Co-parenting After Divorce: How a Mediator Can Help

You and your former spouse ended your marriage on bad terms. Things were said and done that can’t be taken back. Your divorce devolved into a bitter, drawn-out battle. Now that it’s finally over, you wish you could cut your former spouse out of your life completely – and start afresh with a clean slate.

Unfortunately, your case can’t be that cut and dried. You and your former spouse have young children together, so like it or not, you and your co-parent are in this for the long haul. If the prospect of cooperating with your former spouse to sort out day-to-day parenting decisions sounds next to impossible, there is some good news. A mediator can help high-conflict former spouse to co-parent effectively.

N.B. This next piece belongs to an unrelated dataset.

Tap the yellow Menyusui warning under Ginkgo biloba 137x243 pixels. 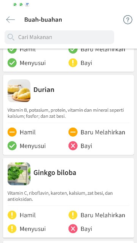tap(12, 229)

Details the divorce settlement doesn’t cover

In a divorce settlement, the major points of interest affecting parents and children are settled. You know how much time you and your co-parent will spend with your children each week. Child support payments are fixed. However, it’s those smaller, day-to-day co-parenting decisions that often lead to conflict.

Maybe your former spouse thinks your son should sign up for the football team, but you’re worried it’s too dangerous. It could be that you and your former spouse have different views on vaccination. Or perhaps your ex regularly drops your kids off at your house late – which in turn makes you late for work. All of these circumstances can create unwanted stress during a time when you’re trying to establish normalcy in your family.

The role of a mediator

In such situations, a mediator can provide some much-needed support. A mediator is a neutral third party whose role is to help you and your former spouse come to agreements on how you’ll co-parent your children.

In some cases, a mediator may sit down with the two of you to facilitate dialogue and conflict resolution. If your relationship with your former spouse is especially strained, being together in the same room may not be the most productive option. In such cases, a mediator can meet with both of you individually to discuss your mediation goals and serve as a liaison to help you and your former spouse find common points of agreement.

Co-parenting following a turbulent divorce can seem like a nightmare. If you’re faced with the insurmountable task of co-parenting with a person you want nothing to do with, a mediator can be an invaluable resource.